## [EXERCISE OBJECTIVE]
Could you reproduce the lines below from the one with "[BEN BLACKWELL –" through the one with "[TIMMY’S ORGANISM – Singles & EPs] (121, 266)"? Keep both ends and add nothing.
========================
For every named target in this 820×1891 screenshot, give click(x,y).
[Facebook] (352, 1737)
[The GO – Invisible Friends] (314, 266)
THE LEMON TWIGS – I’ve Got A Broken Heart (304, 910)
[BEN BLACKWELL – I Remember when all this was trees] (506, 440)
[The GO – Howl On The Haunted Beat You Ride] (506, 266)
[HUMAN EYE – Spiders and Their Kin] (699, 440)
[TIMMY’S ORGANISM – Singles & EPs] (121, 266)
========================
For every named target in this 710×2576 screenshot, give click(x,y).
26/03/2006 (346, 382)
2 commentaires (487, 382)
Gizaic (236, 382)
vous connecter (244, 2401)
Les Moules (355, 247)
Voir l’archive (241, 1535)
========================
## [ANSWER]
[BEN BLACKWELL – I Remember when all this was trees] (506, 440)
[The GO – Howl On The Haunted Beat You Ride] (506, 266)
[HUMAN EYE – Spiders and Their Kin] (699, 440)
[TIMMY’S ORGANISM – Singles & EPs] (121, 266)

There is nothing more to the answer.